_Task statement:_ How many lines of the material below contain the string "screenshot"? Give only the number.

_The input:_
Start
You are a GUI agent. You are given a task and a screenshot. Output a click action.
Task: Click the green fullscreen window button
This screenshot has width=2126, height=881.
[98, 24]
End
Start
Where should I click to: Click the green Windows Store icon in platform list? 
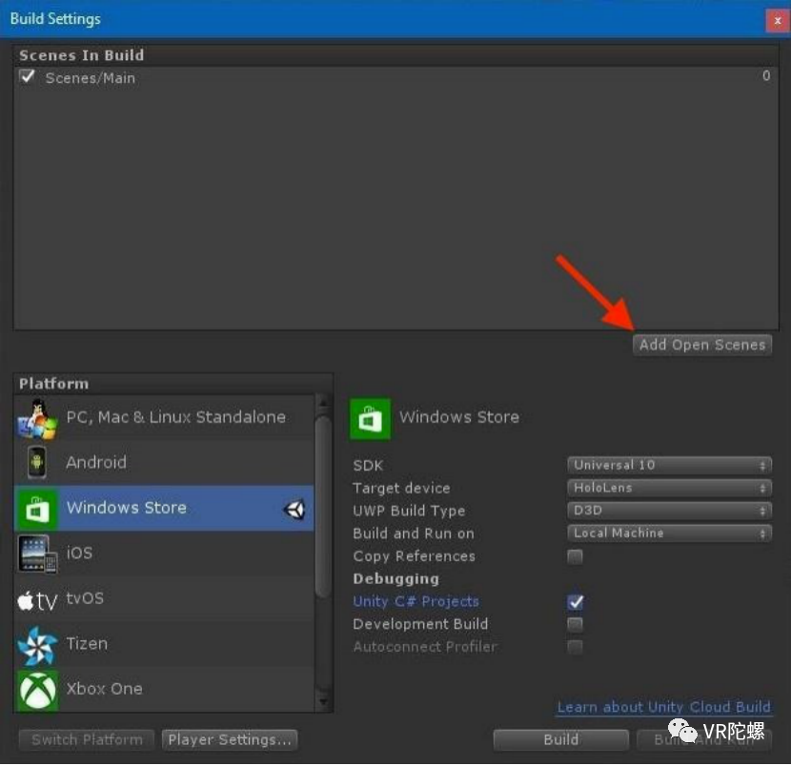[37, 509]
End
_Solution to this exercise:_ 2